La vraie vie chrétienne, AS 48 (1ère série), p. 35s

 

          Quelle est donc la vraie religion, sainte et sans tache, sûrement agréée du Père des cieux ? Le verset 27 en donne une définition précise : la vie chrétienne est censée se déployer, comme une liturgie, dans un Temple en face de Dieu. Saint Jacques en rappelle le rituel qui se ramène à l’unique prescription de la Nouvelle Alliance : la charité, sous sa forme la plus expressive : la miséricorde.

          Visiter les orphelins et les veuves dans leurs épreuves. Il ne faut voir là qu’une catégorie-type, traditionnelle, et comme symbolique des malheureux, puisque, depuis la pauvre veuve qui donnait toutes ses ressources jusqu’à la riche Dorcas qui faisait beaucoup d’aumônes, les veuves du Nouveau Testament sont et devaient demeurer dans l’Eglise les spécialistes et comme les professionnelles des bonnes œuvres ; il faut donc entendre cette parole de l’apôtre Jacques de tous les affligés, les petits, les faibles, les humbles, tous les êtres sans défense, facilement lésés et molestés.
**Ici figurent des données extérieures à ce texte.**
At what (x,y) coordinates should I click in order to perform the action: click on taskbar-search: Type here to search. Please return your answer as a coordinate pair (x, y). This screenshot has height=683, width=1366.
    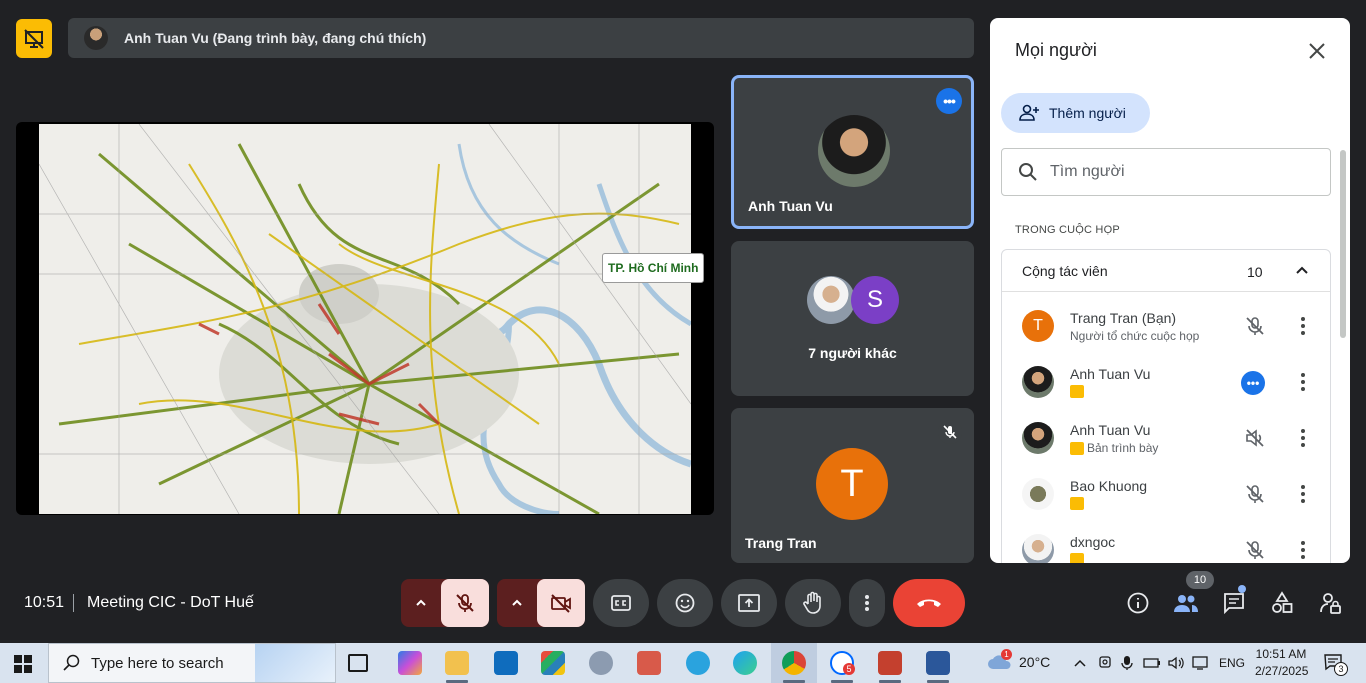
    Looking at the image, I should click on (192, 663).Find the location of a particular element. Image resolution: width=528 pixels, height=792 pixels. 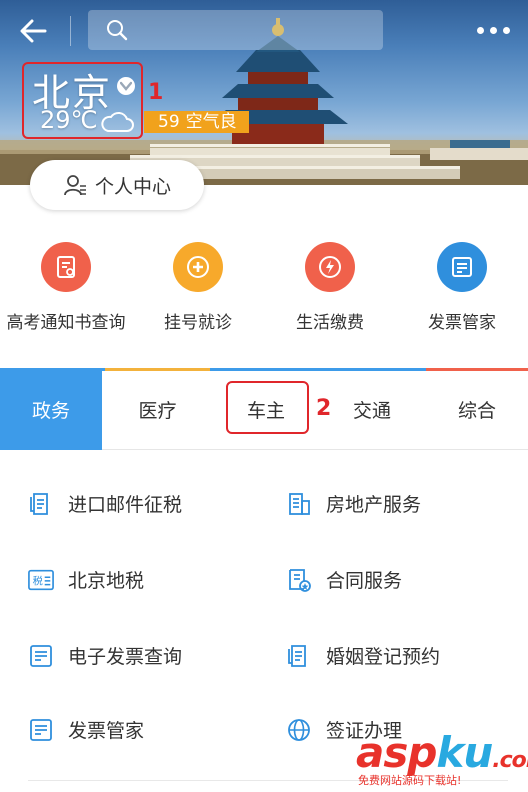

air-quality-badge: 59 空气良 is located at coordinates (196, 122).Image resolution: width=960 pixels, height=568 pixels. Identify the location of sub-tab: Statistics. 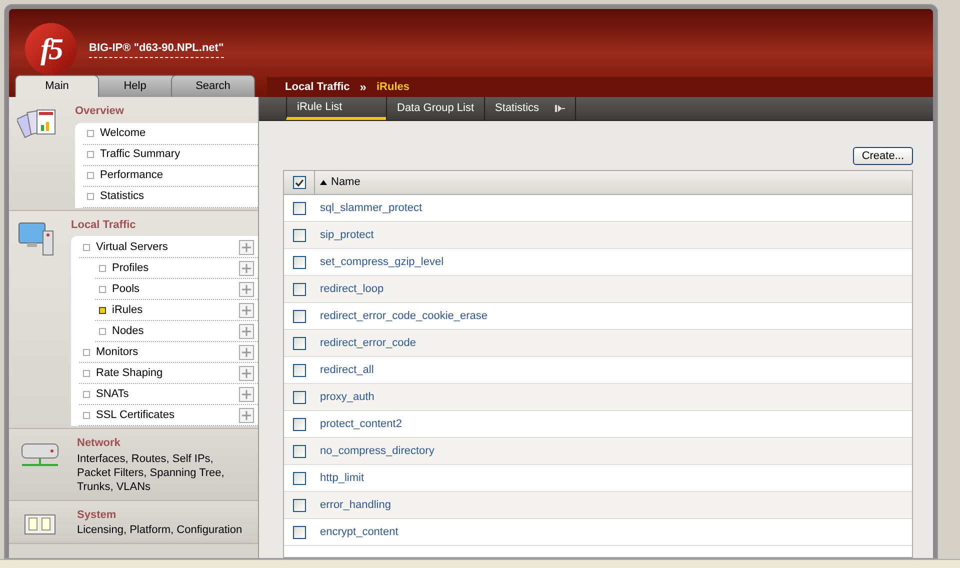
(530, 108).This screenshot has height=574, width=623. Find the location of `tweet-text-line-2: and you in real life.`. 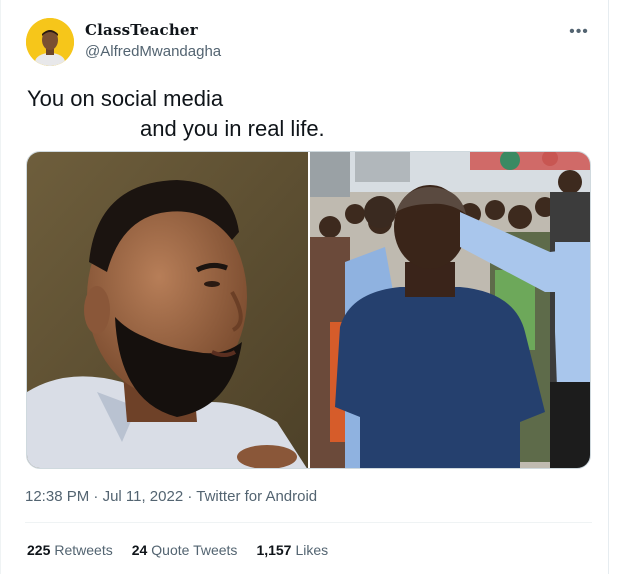

tweet-text-line-2: and you in real life. is located at coordinates (232, 128).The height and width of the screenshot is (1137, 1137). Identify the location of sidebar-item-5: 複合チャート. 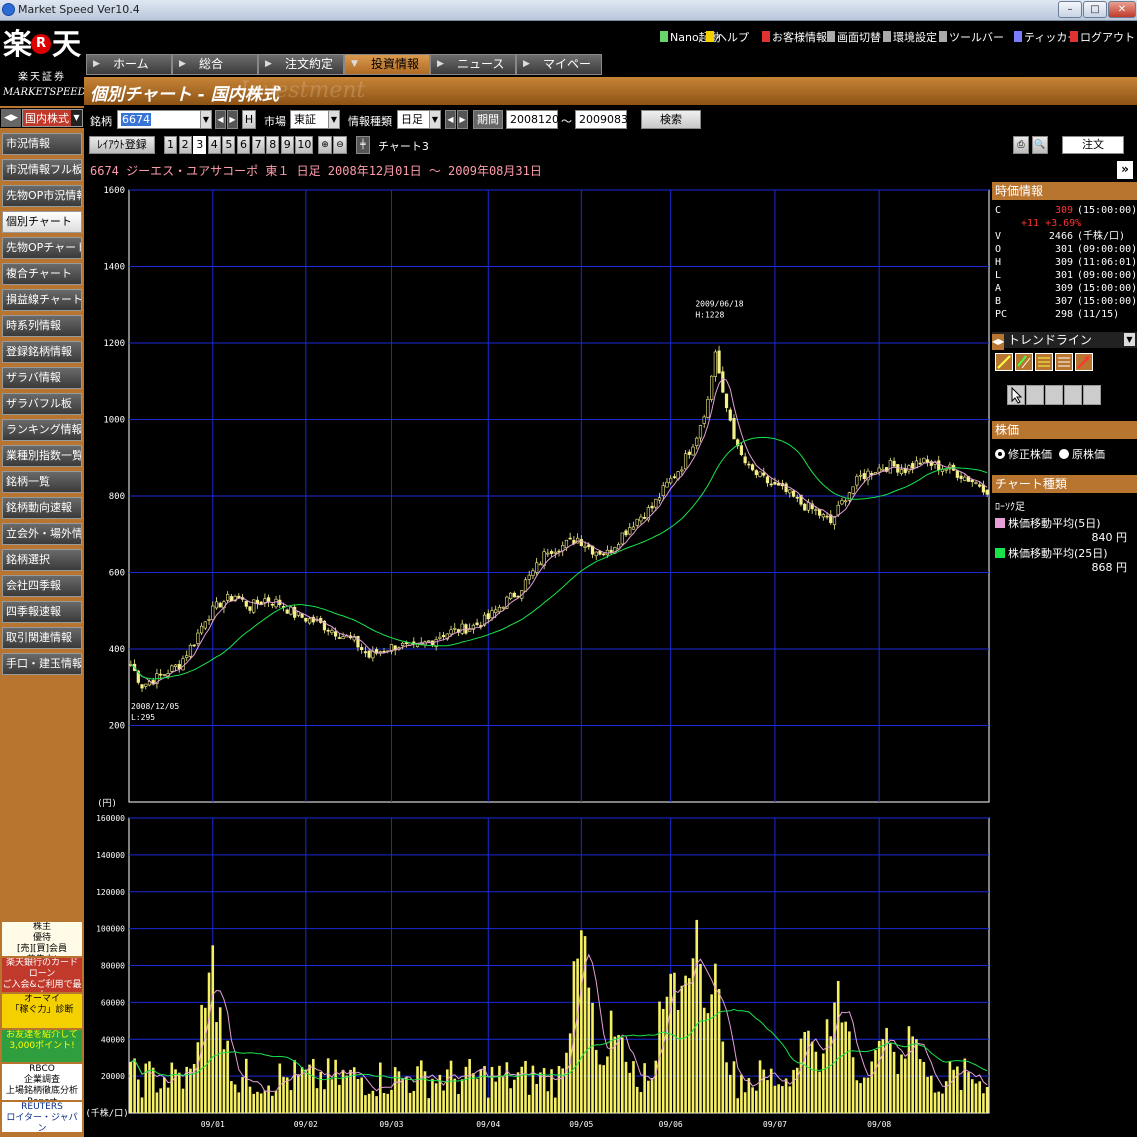
(42, 274).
          On doit les visiter pour leur porter secours, comme Dieu lui-même visite son peuple pour le sauver, et son Fils visite les siens en ressuscitant le fils unique de la veuve de Naïn. Il y a vraisemblablement une référence à la parabole du jugement dernier, où les bénis du Père recevront le royaume en héritage, uniquement, semble-t-il, parce qu’en visitant les malades ils ont servi le Christ dans la personne des plus petits parmi ses frères ; c’est qu’ils ont accompli en ce seul geste la Loi et les Prophètes, la Loi royale.

          L’accent porte autant sur la bienfaisance effective que sur la compassion intérieure ; celle-ci est soulignée par l’évocation des épreuves, ou mieux de la détresse dans laquelle se trouvent les pauvres. Il y a des pauvres heureux, libérés de la tyrannie des cupidités terrestres, notamment de l’envie, qui est toujours une tristesse. Mais un certain degré de misère devient une calamité et suscite l’anxiété. Devant une telle souffrance, les disciples du Sauveur s’apitoient et cherchent autant à consoler qu’à subvenir. Or, ces secours fraternels sont agréés par Dieu comme un culte qu’on lui rend à Lui-même. Ces sentiments et ces dévouements constituent une liturgie qui l’emporte en beauté sur toutes les offrandes des victimes sans tache ; car ils expriment une agapè qui est tout ensemble amour et adoration d’un enfant envers son Père, compassion et bienfaisance entre frères de la même famille de Dieu.